Not all the currently-burning fires were deliberately lit. Some occurred by lightning strike, and at least one from an electrical short in dust buildup on high-tension power lines.

Hazard-reduction burning could reduce the severity of bushfire emergencies, but carries some risk itself. Weather conditions have to be right, neighbouring fire brigades have to be placed on standby, and public health and safety need to be taken into account.

How climate change fits into this picture, either as a contributing factor or as an outcome, is debatable.

Wildlife in bushfire-affected areas cops a hiding along with the humans. This koala, who in normal circumstances would shun human contact and obtain all its water from eating leaves, accepts a drink and a helping hand from a firey:

http://www.news.com.au/story/0,27574,25038828-1243,00.html


Aborigines did their fire-setting just before the rainy season so there would be regrowth after.
Proper time and place for everything.


Native Americans did it as well. I'm rusty on my dates, but I seem to recall even before farming. But that was more in line with hunting. But now I'm going to be thinking more about the gathering part of that statement, which defines the Archaic time frame, hunter/gather..although they all did it. On one dig we pushed back the time frame for farming in Pennsylvainia, I think it's goes back way further then that.

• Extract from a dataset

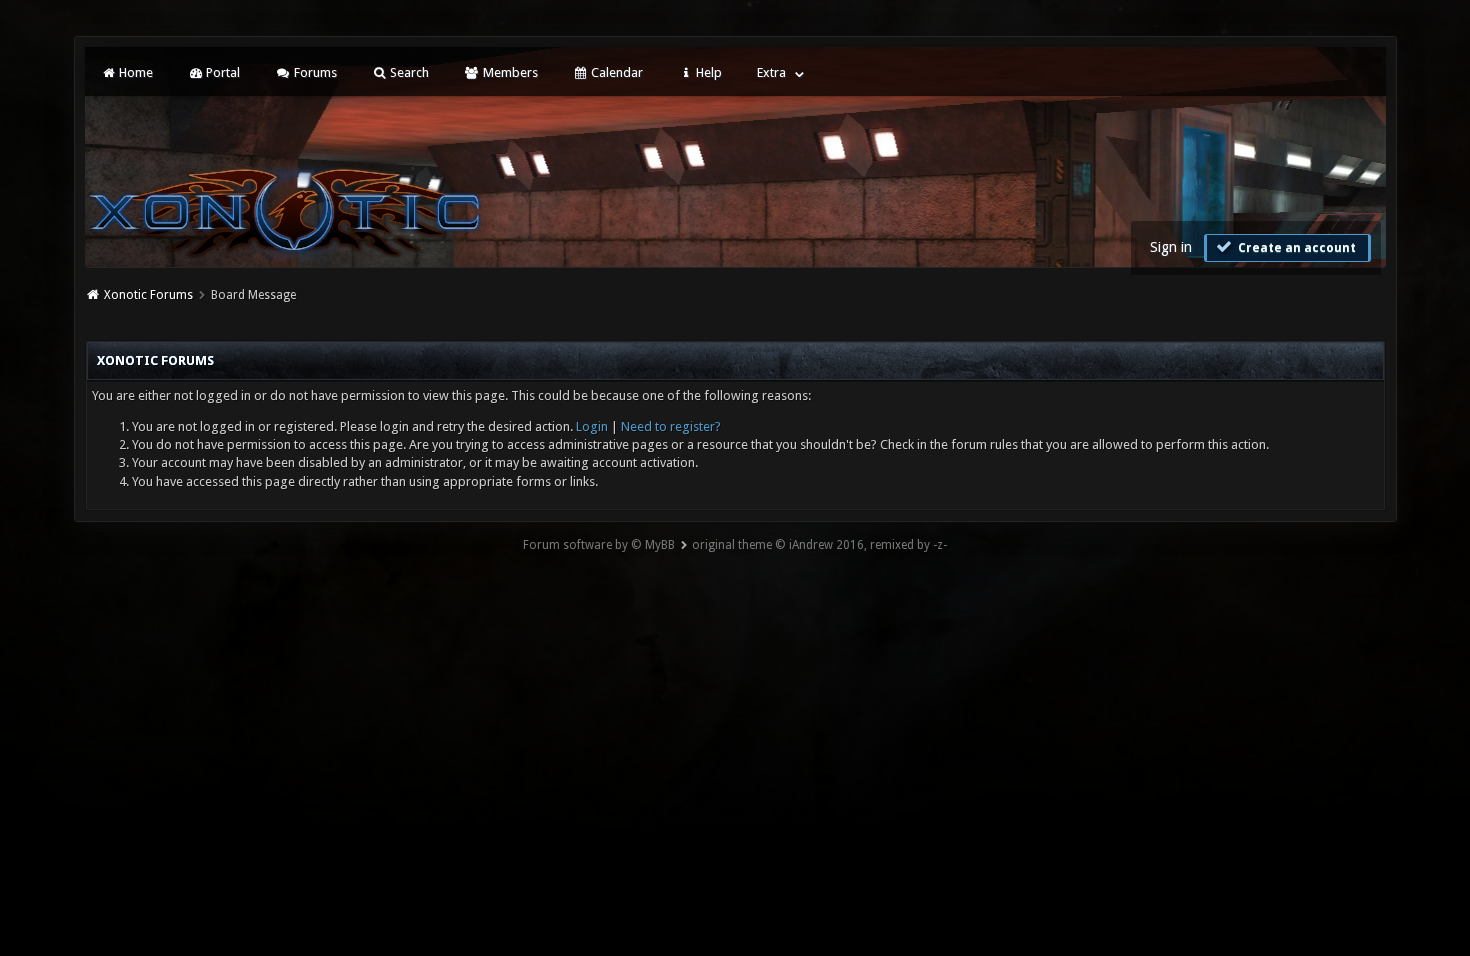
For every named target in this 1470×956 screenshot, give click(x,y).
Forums (314, 72)
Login (592, 426)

I had never heard of the DreamTime before, interesting, very much so.

In the 6 Nations, more commonly thought of as the Iroquois Confederacy, dreams were of huge importance. If someone had a dream that the rest of a group thought important, they would do near anything to to accomplish what might be needed to fulfill the dream, to the point they would impoverish themselves to complete it. Gads!! that was very bad wordage.